======== RECORDS SUPPLIED

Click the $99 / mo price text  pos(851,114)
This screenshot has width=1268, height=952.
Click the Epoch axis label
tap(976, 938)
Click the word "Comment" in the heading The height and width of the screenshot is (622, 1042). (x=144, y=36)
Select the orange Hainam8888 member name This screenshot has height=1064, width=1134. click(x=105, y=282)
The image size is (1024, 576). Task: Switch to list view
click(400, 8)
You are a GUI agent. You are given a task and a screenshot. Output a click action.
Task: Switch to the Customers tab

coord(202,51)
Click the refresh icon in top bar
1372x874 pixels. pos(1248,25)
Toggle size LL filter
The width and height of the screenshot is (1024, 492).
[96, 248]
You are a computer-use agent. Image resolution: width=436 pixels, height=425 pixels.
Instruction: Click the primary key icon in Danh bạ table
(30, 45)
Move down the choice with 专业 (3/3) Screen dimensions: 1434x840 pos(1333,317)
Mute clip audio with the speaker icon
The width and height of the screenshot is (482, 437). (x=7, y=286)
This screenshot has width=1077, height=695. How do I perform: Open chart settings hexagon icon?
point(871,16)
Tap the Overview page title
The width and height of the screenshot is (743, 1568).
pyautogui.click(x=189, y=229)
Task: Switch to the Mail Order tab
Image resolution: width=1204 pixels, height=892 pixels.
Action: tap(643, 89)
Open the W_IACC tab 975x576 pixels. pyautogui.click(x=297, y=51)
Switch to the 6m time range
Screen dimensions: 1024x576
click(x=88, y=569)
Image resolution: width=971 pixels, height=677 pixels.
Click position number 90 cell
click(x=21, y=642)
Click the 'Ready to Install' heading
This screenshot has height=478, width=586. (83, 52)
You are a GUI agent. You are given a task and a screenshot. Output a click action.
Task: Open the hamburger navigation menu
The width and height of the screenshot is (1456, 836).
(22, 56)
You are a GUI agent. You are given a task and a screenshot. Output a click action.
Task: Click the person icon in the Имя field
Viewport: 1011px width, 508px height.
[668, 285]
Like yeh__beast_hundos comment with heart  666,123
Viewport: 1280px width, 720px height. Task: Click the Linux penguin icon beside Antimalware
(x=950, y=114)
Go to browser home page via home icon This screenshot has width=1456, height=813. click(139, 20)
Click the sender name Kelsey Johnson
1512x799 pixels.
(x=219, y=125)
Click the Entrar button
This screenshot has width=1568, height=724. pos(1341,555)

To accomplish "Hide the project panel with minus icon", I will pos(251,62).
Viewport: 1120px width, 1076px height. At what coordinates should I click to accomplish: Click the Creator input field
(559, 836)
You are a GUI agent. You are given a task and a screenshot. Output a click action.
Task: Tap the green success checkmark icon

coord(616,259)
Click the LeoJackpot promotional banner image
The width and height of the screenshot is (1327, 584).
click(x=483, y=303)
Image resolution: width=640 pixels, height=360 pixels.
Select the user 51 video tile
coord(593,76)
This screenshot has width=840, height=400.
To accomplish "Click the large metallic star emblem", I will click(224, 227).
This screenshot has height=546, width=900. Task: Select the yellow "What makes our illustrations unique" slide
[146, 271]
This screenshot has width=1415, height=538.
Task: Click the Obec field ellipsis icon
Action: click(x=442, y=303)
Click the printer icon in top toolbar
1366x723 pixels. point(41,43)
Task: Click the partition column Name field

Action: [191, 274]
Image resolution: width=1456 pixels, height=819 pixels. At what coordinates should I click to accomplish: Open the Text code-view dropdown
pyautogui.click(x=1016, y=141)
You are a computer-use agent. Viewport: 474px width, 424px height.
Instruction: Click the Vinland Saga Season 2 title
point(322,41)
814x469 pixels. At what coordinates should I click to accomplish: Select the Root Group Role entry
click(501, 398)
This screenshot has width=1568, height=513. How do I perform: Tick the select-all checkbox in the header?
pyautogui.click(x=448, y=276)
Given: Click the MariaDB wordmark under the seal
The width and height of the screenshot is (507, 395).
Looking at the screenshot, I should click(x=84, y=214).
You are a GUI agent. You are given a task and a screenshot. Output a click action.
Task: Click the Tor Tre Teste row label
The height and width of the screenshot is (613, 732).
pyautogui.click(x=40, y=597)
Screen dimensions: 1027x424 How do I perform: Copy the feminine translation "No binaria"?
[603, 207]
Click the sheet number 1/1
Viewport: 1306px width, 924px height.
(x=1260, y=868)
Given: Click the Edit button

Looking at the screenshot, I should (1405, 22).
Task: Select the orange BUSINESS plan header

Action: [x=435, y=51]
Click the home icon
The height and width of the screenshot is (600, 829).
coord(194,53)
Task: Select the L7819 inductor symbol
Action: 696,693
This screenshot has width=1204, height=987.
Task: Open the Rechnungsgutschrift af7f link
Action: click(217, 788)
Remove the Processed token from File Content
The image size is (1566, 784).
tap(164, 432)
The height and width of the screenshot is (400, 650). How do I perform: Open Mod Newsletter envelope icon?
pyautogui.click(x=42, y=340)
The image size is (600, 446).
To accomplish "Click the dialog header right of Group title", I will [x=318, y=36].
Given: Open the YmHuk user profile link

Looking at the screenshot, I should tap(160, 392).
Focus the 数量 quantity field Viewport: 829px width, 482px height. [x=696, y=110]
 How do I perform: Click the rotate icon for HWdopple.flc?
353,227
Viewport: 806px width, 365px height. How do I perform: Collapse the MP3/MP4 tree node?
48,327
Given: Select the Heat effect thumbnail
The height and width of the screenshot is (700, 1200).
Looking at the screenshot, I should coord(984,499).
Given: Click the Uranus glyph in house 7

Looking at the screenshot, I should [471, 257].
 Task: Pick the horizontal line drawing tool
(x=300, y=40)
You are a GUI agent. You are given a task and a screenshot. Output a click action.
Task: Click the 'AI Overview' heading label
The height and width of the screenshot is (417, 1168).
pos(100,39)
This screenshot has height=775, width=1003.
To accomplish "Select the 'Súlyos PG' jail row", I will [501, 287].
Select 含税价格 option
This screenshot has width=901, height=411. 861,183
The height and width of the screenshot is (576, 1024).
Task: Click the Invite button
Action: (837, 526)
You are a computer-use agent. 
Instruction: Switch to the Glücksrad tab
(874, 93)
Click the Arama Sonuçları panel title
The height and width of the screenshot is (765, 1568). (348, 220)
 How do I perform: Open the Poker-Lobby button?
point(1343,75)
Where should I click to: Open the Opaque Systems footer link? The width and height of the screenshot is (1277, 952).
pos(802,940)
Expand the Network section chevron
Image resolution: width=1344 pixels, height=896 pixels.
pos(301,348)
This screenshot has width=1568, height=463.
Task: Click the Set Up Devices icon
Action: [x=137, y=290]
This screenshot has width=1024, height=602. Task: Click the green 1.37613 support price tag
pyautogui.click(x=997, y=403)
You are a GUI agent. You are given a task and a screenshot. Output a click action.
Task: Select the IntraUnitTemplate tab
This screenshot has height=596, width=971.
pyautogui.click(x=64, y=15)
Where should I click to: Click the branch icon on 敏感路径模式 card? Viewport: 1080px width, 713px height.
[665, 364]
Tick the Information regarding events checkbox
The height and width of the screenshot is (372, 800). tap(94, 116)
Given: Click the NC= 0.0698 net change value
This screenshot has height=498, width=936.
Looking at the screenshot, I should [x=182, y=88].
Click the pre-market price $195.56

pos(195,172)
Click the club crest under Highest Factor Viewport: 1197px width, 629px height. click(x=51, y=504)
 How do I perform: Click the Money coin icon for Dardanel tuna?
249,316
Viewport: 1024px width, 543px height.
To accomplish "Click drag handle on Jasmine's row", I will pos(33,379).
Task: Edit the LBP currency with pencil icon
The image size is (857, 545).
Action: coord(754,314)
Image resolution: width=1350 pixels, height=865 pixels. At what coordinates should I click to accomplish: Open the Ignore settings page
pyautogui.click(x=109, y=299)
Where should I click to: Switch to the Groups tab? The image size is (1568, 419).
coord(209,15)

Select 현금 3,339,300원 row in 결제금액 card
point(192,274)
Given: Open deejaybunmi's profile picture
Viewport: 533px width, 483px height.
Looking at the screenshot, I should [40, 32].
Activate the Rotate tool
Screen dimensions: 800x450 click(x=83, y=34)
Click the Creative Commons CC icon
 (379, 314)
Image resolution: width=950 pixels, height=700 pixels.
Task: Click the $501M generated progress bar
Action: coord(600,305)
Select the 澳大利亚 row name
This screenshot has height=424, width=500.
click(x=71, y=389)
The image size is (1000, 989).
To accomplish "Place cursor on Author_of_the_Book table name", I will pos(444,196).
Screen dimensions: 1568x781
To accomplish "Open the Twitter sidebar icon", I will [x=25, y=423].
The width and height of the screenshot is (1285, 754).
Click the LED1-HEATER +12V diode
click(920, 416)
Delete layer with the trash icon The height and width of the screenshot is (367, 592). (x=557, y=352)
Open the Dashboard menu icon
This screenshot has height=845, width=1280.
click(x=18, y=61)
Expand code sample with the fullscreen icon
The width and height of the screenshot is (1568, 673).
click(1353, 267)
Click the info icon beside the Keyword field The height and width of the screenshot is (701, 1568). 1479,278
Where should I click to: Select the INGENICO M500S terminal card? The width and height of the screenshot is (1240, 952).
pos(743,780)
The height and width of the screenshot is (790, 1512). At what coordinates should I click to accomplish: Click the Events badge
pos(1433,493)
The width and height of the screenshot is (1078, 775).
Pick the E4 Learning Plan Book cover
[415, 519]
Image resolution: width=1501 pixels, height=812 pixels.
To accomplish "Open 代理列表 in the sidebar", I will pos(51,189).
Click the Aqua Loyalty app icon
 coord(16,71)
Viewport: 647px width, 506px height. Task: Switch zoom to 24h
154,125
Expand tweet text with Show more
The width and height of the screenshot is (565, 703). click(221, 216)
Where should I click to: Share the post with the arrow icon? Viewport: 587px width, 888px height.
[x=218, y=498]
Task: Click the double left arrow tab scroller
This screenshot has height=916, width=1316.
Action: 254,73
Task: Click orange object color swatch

================

- _AIM_
Write out the lines of the listing above, beginning with the line containing "Activate the Rotate tool" and continuing through the last line of the listing.

- _EXPECTED ANSWER_
Activate the Rotate tool
Screen dimensions: 800x450 click(x=83, y=34)
Click the Creative Commons CC icon
 (379, 314)
Image resolution: width=950 pixels, height=700 pixels.
Task: Click the $501M generated progress bar
Action: coord(600,305)
Select the 澳大利亚 row name
This screenshot has height=424, width=500.
click(x=71, y=389)
The image size is (1000, 989).
To accomplish "Place cursor on Author_of_the_Book table name", I will pos(444,196).
Screen dimensions: 1568x781
To accomplish "Open the Twitter sidebar icon", I will [x=25, y=423].
The width and height of the screenshot is (1285, 754).
Click the LED1-HEATER +12V diode
click(920, 416)
Delete layer with the trash icon The height and width of the screenshot is (367, 592). (x=557, y=352)
Open the Dashboard menu icon
This screenshot has height=845, width=1280.
click(x=18, y=61)
Expand code sample with the fullscreen icon
The width and height of the screenshot is (1568, 673).
click(1353, 267)
Click the info icon beside the Keyword field The height and width of the screenshot is (701, 1568). 1479,278
Where should I click to: Select the INGENICO M500S terminal card? The width and height of the screenshot is (1240, 952).
pos(743,780)
The height and width of the screenshot is (790, 1512). At what coordinates should I click to accomplish: Click the Events badge
pos(1433,493)
The width and height of the screenshot is (1078, 775).
Pick the E4 Learning Plan Book cover
[415, 519]
Image resolution: width=1501 pixels, height=812 pixels.
To accomplish "Open 代理列表 in the sidebar", I will pos(51,189).
Click the Aqua Loyalty app icon
 coord(16,71)
Viewport: 647px width, 506px height. Task: Switch zoom to 24h
154,125
Expand tweet text with Show more
The width and height of the screenshot is (565, 703). click(221, 216)
Where should I click to: Share the post with the arrow icon? Viewport: 587px width, 888px height.
[x=218, y=498]
Task: Click the double left arrow tab scroller
This screenshot has height=916, width=1316.
Action: 254,73
Task: Click orange object color swatch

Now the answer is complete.